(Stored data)
* * * * * * *

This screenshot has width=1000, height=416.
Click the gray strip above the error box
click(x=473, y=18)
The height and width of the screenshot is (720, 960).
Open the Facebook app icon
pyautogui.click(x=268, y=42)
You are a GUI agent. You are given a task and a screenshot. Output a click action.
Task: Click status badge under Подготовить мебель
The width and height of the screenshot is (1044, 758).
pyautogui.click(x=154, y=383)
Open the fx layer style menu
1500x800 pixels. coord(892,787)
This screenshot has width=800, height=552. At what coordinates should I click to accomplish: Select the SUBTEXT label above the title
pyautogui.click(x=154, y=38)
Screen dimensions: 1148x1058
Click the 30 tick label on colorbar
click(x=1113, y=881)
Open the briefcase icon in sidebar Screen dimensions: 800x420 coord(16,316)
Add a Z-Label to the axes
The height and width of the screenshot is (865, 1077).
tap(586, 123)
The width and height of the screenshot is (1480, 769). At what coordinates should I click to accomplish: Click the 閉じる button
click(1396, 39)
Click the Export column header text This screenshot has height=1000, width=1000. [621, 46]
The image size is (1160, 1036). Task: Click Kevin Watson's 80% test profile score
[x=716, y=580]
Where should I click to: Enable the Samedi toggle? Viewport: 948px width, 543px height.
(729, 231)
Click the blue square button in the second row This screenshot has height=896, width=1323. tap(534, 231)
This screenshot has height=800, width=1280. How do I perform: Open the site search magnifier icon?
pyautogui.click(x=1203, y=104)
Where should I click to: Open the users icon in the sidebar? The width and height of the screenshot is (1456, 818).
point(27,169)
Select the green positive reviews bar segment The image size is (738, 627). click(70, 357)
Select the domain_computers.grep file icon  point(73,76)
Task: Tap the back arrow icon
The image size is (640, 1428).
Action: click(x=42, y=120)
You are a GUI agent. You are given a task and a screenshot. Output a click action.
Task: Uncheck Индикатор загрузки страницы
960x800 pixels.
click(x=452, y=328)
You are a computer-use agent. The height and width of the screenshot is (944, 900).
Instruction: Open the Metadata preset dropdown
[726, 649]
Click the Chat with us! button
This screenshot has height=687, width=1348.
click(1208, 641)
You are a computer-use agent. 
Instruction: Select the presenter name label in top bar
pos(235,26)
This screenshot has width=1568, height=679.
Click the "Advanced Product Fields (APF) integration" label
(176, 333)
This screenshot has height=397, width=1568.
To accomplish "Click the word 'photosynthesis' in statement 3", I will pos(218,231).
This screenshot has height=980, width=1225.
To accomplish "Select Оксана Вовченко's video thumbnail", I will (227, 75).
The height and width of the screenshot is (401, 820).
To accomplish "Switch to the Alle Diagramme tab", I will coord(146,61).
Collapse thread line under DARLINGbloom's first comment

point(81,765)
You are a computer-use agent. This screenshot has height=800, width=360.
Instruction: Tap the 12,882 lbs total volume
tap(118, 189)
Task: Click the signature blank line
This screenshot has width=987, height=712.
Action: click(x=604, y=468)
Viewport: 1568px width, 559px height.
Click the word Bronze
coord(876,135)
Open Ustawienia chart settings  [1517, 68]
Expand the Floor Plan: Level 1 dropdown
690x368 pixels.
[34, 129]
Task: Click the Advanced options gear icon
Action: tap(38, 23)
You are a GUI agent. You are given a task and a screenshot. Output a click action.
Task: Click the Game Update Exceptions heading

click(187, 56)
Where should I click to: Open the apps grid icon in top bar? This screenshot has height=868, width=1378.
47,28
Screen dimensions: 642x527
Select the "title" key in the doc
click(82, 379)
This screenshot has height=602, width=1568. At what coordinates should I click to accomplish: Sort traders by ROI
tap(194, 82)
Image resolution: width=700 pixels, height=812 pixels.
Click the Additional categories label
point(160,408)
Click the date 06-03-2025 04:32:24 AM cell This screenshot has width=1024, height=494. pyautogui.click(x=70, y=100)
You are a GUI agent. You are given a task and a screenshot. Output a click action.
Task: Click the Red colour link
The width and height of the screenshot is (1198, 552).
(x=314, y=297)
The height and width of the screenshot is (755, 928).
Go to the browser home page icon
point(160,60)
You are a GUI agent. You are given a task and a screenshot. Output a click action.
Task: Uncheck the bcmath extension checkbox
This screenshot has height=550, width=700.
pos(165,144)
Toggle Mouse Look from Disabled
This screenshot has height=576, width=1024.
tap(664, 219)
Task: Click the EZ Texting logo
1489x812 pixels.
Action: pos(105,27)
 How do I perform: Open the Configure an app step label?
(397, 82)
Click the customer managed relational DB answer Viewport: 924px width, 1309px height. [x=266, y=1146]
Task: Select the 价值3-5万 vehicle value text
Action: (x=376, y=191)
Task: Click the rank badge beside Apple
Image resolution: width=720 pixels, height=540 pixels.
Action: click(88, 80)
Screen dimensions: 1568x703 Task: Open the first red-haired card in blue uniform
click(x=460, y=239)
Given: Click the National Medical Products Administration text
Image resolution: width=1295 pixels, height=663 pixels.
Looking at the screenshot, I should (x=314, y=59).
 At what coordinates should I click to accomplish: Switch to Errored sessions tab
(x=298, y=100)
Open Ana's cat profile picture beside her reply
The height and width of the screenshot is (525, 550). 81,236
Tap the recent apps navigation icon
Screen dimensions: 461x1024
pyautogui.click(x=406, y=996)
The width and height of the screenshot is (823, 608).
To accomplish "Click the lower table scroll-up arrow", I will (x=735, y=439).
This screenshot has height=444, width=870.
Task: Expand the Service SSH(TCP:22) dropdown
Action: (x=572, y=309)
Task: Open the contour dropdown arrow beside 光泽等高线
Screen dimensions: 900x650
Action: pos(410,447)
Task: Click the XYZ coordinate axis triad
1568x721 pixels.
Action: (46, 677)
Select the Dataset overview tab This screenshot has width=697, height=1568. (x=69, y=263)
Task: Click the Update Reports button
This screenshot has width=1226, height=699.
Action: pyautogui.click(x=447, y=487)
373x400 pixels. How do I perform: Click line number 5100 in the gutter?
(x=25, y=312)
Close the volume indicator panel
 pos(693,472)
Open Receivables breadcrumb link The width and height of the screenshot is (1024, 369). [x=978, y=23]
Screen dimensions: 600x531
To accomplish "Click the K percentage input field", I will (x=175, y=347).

* * * * * * *

= Work required =
Please state how many lines in the entries above include the string "Uncheck", and write only that number.

= Response =
2